Das gilt auch dann, wenn es für einen Ort mehr als nur eine Einwohnerbezeichnung gibt. So gibt es den Steinhäger, einen Wachholderschnaps, der aus Steinhagen kommt, einem Ort, in dem Steinhagener und Steinhagenerinnen oder eben Steinhäger und Steinhägerinnen wohnen.

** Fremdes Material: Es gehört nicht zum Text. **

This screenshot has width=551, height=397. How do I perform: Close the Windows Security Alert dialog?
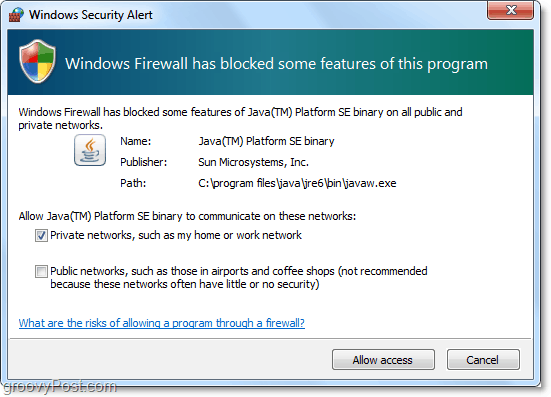[511, 10]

Kurzum, in Weimar wohnen Weimaraner und Weimaranerinnen, die heutzutage allerdings meistens Weimarer und Weimarerinnen genannt werden.
Mit freundlichen Grüßen
Dr. Bopp
Ein Freitag der Dreizehnte scheint doch irgendwie eine Wirkung zu haben. 😉
Dass es bei der Bildung von Einwohnernamen keine festen „Regen“ gibt, kann ja eventuell noch mit dem Wetterbericht zu tun haben. Aber der „Wachholderschnaps“ ist 38-(mindestens)-prozentig kein Schnaps, den ein Mädchen kredenzt, damit ihr „Holder wach“ bleibt.

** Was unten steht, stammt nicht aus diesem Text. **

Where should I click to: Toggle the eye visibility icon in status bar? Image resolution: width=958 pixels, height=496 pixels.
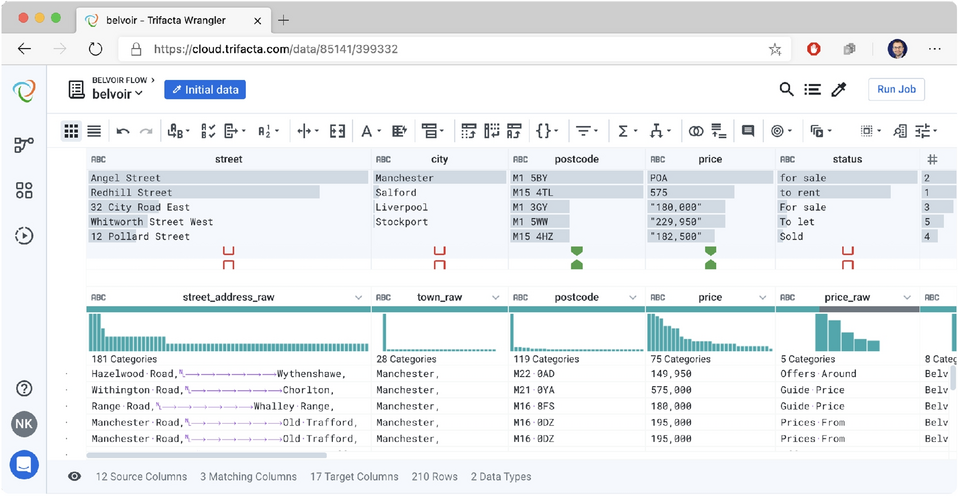[74, 477]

Bitte um Nachsicht, ich konnte mir dieses kleine Schmunzeln nicht verkneifen.
Liebe Grüße aus Tirol
Danke für den Hinweis (oben steht jetzt Regeln, nicht mehr Regen).
Noch viel schöner wird es, wenn man von Städten auf Länder wechselt. Da gibt es zum Beispiel:
– Österreicher, aber keine Frankreicher, sondern Franzosen,
– Engländer, aber keine Deutschländer, sondern Deutsche,
– Andorraner, aber keine Maltaner und Kretaner, sondern Malteser und Kreter,
– Sansibarer, aber keine Madagaskarer, sondern Madegassen,
– Italiener, aber keine Syriener und Arabiener, sondern Syrer und Araber.
Chinesen, Libanesen, Bulgaren, Monegassen, Israelis, Bosnier, Kroaten, Esten und Litauer, Thais/Siamesen, Pakistani… und viele mehr.
Den armen Deutschlernenden hilft da wohl nur nachschlagen oder auswendig lernen.